# change of occupancy



## BSSTG (Aug 16, 2012)

Greetings all,

Well, I have a unique question.

We have a very old 2 story house built about 80 years ago or so. At some time in the past 15 years the house was converted into a daycare. I don't know exactly when. The daycare was operated for at least a few years and then closed down. When I first came here 3 years ago the owner of the daycare wanted to reopen it as a daycare. Since it was a business they had to have another occupancy inspection as is policy here. There were issues with the setup and it flunked both my inspection and the health department. Then the owner decided not to do the repairs and it has remained closed all of this time. Now the owners daughter wants to move in and use it as a house again. As far as I'm concerned, the property should be brought up to current code standards as it is a change of occupancy.

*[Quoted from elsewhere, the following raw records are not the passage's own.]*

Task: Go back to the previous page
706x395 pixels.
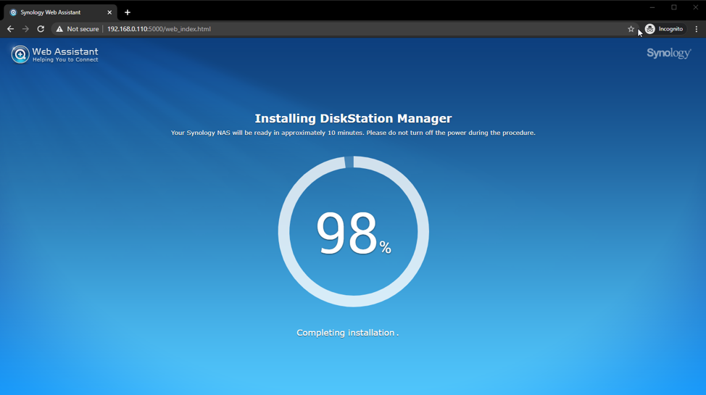Action: (x=10, y=29)
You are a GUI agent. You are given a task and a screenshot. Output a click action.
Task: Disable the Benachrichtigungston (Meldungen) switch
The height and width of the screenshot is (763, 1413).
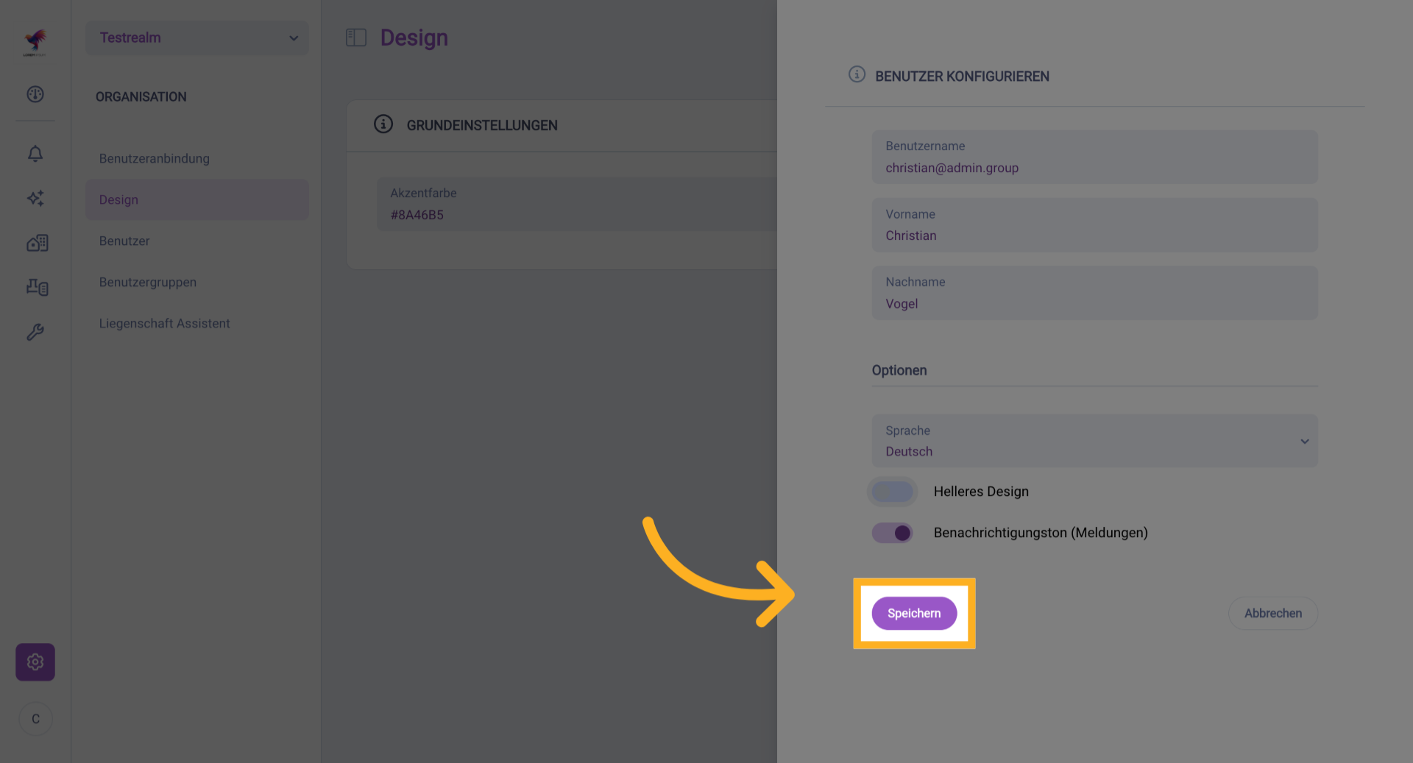click(892, 533)
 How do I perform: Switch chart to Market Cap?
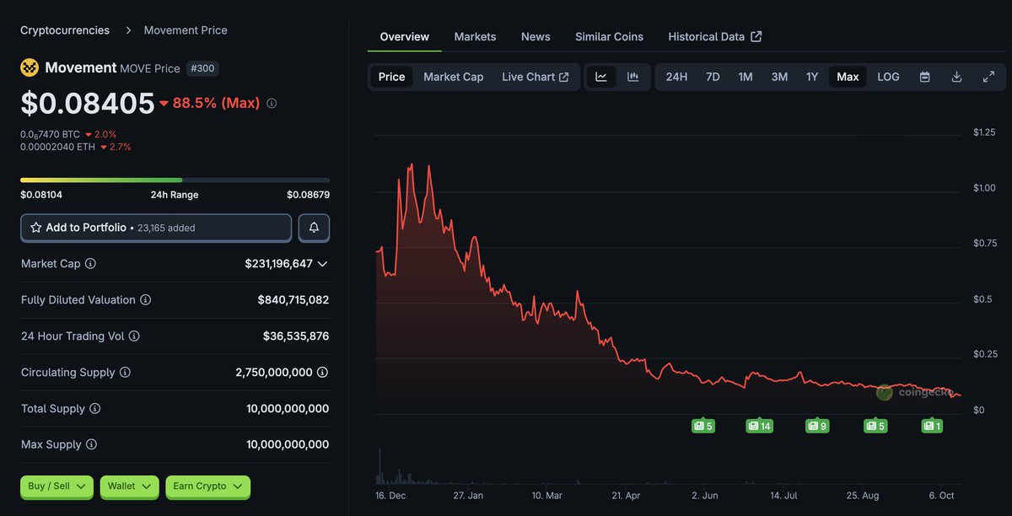point(453,77)
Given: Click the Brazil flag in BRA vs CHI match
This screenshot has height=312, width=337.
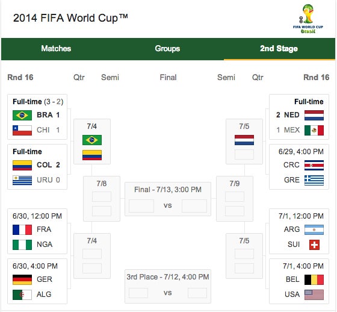Looking at the screenshot, I should 22,115.
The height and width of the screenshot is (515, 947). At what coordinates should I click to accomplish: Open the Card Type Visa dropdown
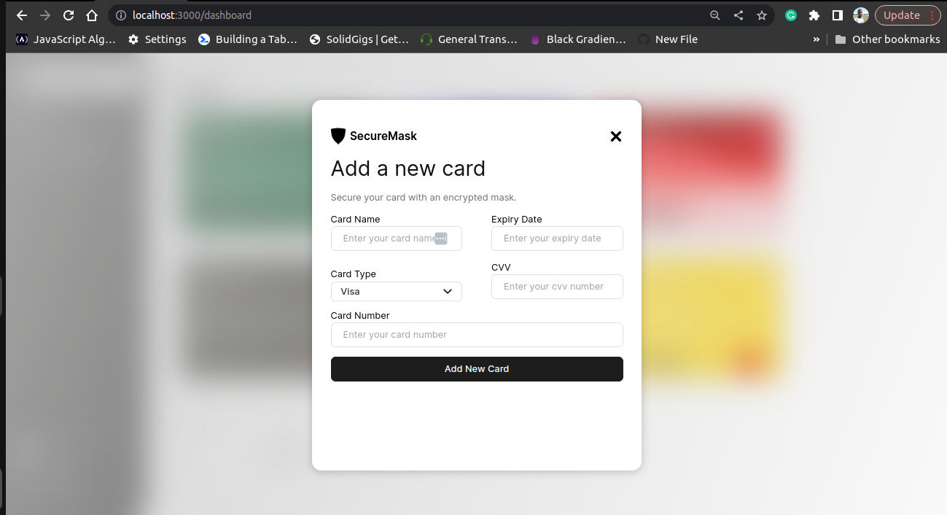tap(397, 291)
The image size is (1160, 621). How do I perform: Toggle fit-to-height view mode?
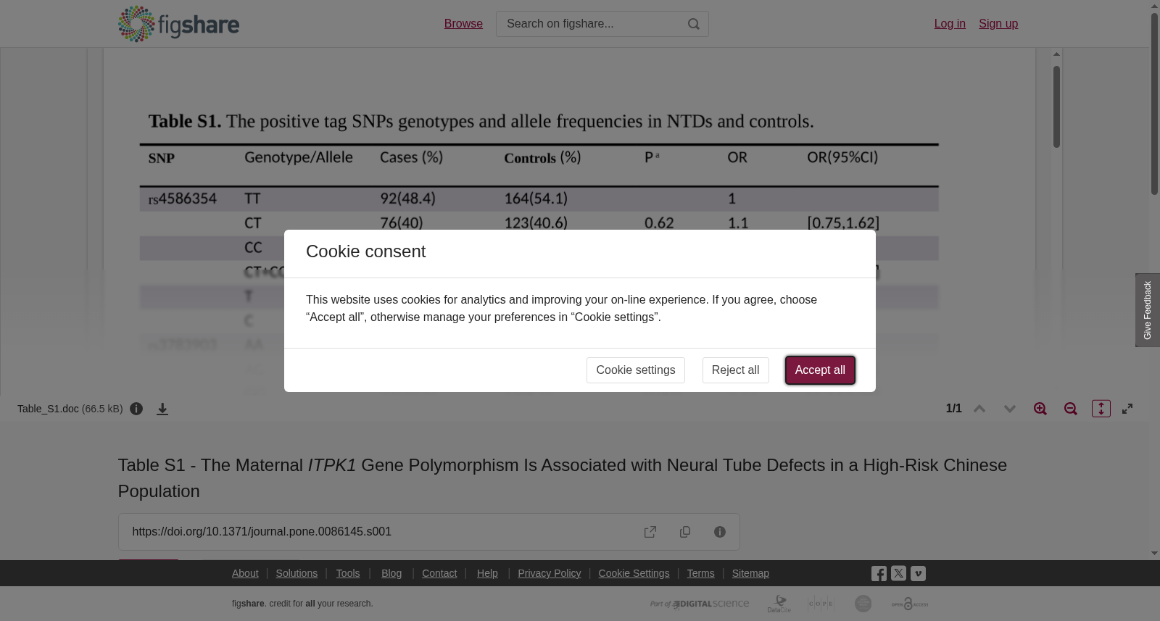pyautogui.click(x=1101, y=409)
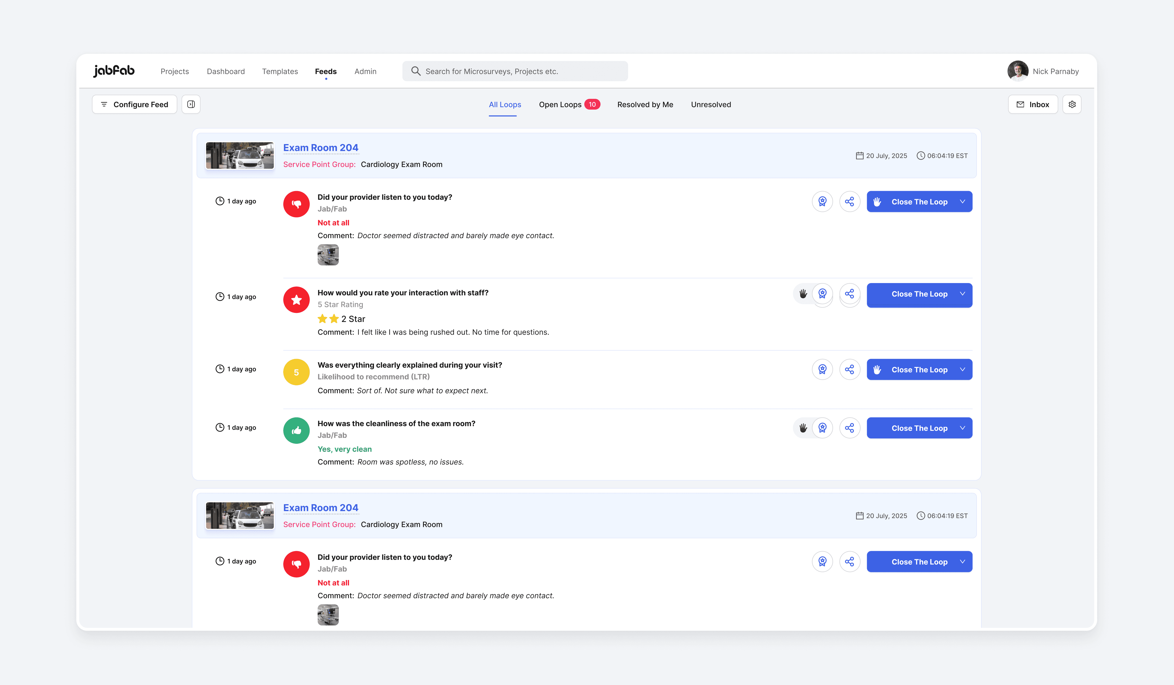Open the attached photo thumbnail under first comment

pos(328,255)
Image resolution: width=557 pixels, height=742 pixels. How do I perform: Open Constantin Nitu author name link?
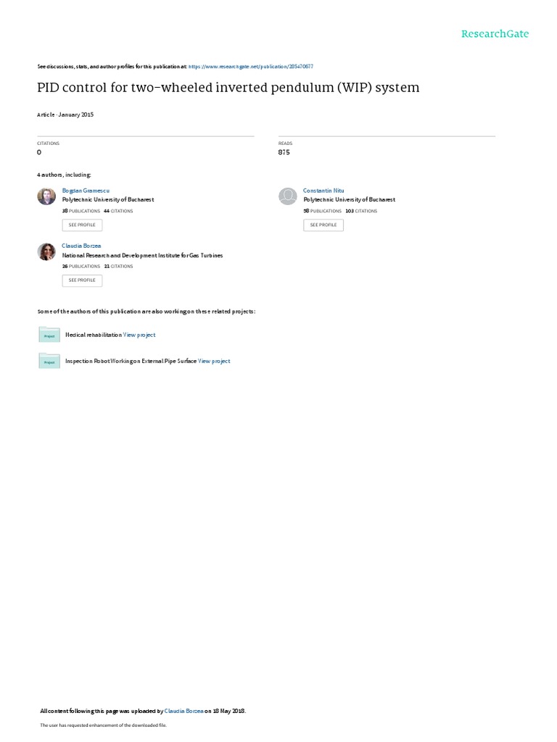[323, 191]
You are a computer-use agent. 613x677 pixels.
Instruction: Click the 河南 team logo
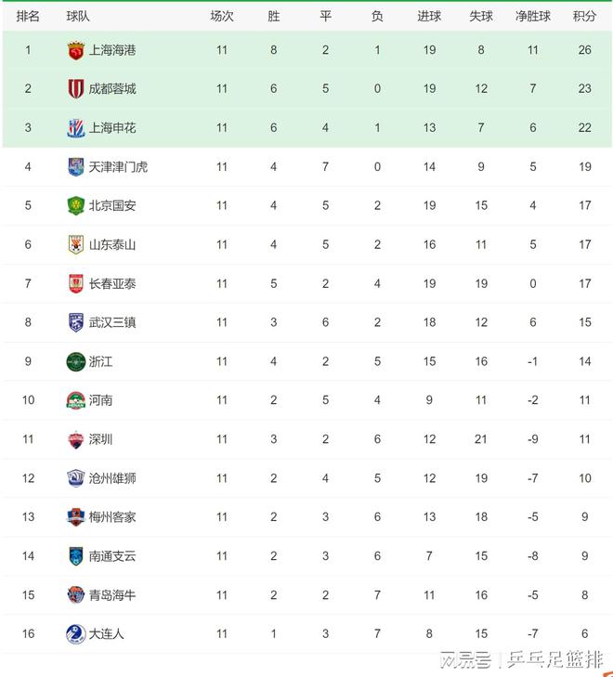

However, what is bothersome is that when the original usage was changed to a daycare, it was never issued a certificate of occupancy even though it had the fire marshall's blessing and back then the City did issue C/O's.

Bottom line is I don't think the old daycare was actually a legal occupancy as there is no record of a C/O being issued. If that is the case, should I still require the building be brought up to adopted Codes for a R3?

thanks as always

BS


----------



## mtlogcabin (Aug 16, 2012)

Short answer No

The IBC allows a daycare with 5 or fewer to be an R-3. Are you using the IBC?

Appendix M of the IRC allows a daycare in an IRC building if specifically adopted with no limit on the number of children.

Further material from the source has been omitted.